◆ BRIEF ◆
For each line of the material, check for the string "click"; then state how many lines had it, giving only the number.

◆ SOURCE INFORMATION ◆

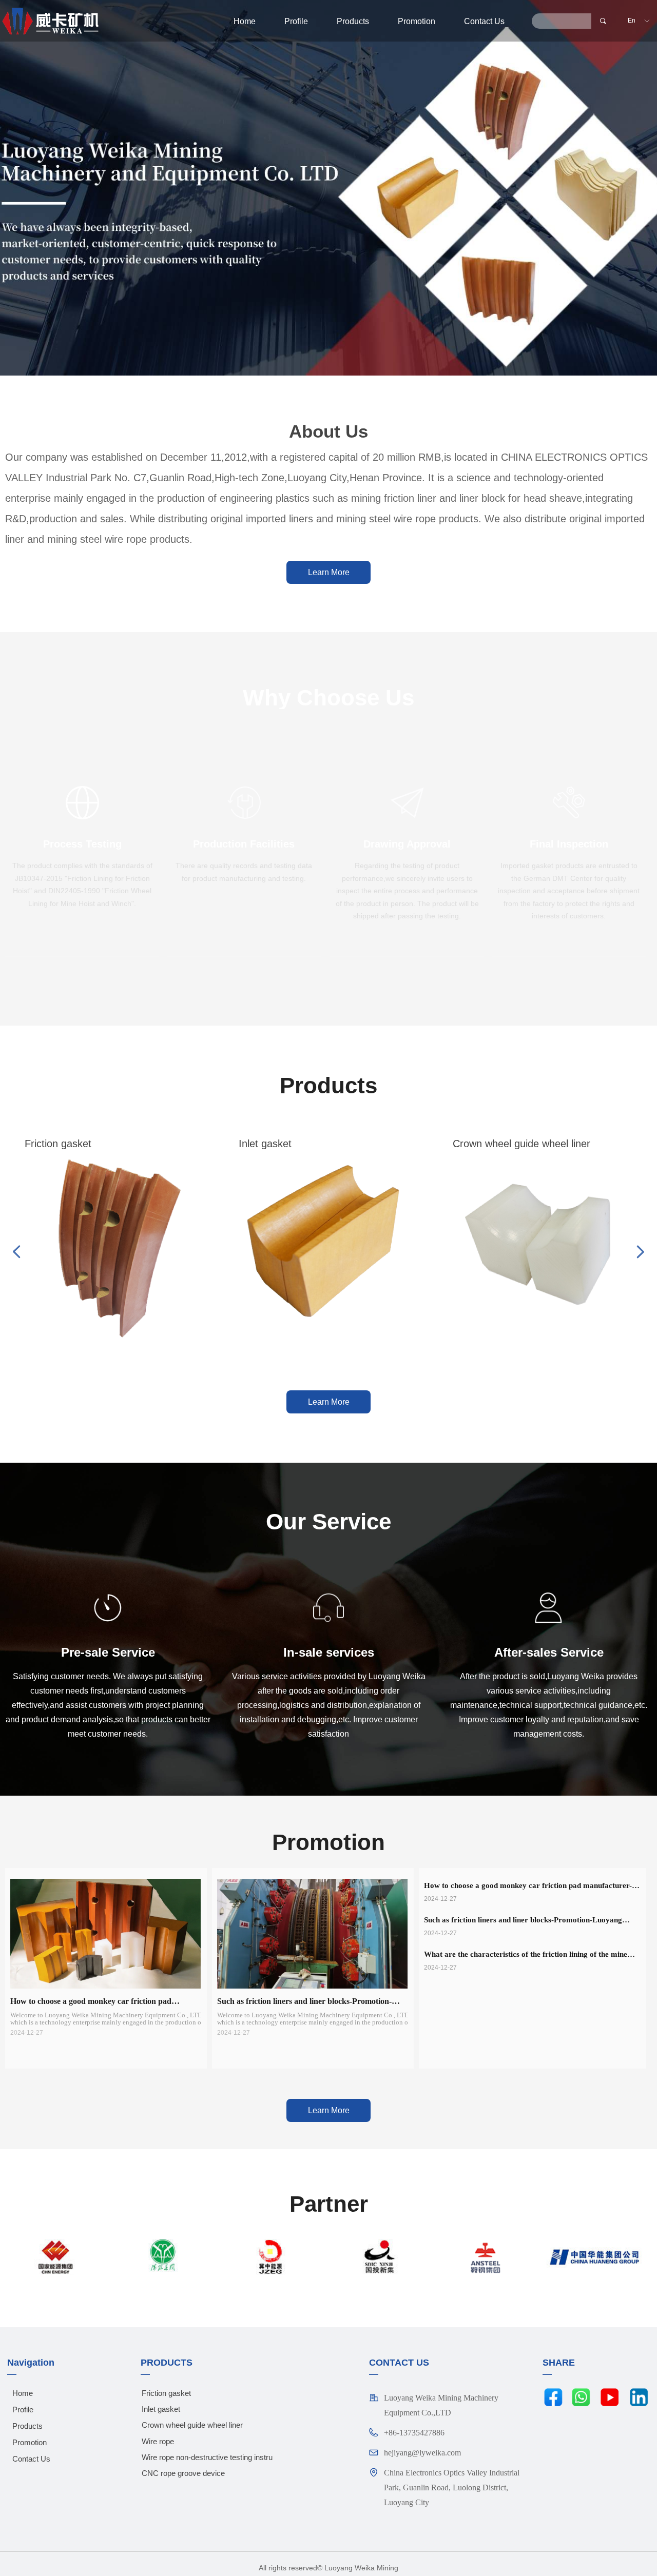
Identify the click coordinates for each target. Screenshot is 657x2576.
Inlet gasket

==

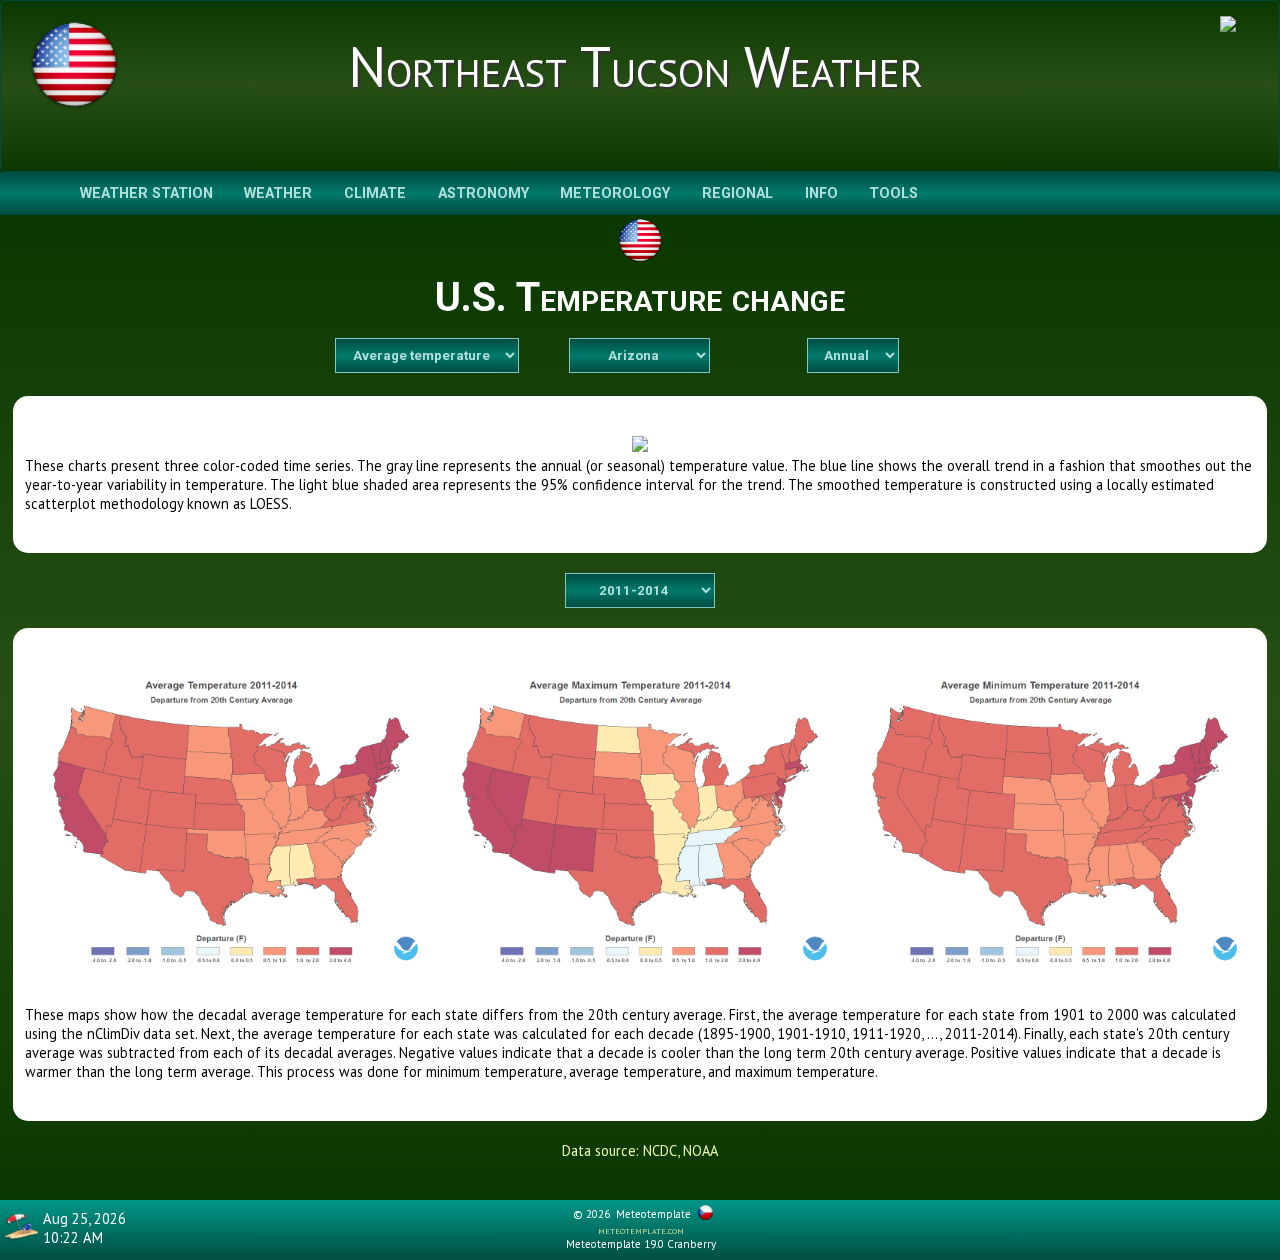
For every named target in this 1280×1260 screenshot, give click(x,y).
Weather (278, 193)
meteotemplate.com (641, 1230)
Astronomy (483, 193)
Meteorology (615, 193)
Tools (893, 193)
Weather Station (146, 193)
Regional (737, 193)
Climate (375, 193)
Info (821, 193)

* * *

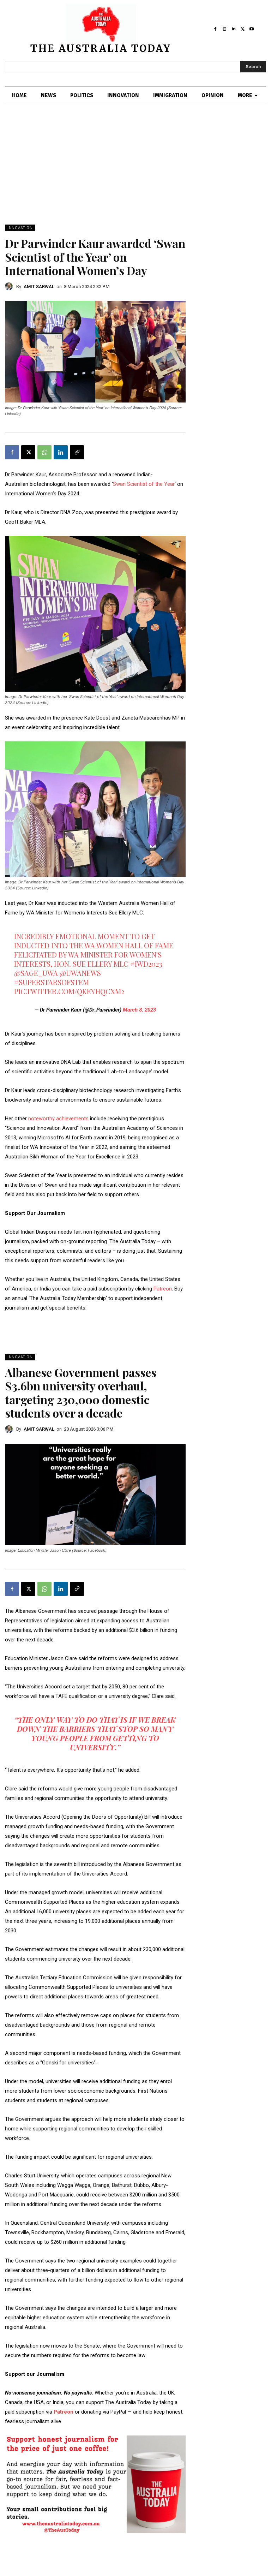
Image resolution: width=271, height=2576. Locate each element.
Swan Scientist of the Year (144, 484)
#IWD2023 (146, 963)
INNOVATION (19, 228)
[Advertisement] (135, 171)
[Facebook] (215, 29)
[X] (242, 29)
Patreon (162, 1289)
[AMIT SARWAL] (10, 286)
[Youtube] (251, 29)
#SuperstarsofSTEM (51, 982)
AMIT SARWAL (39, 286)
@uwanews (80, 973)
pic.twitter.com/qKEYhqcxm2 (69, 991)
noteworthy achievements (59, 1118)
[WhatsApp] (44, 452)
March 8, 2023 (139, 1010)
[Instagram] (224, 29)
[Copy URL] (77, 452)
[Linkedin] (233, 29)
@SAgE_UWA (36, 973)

◆ ANSWER TO THE EXERCISE ◆
2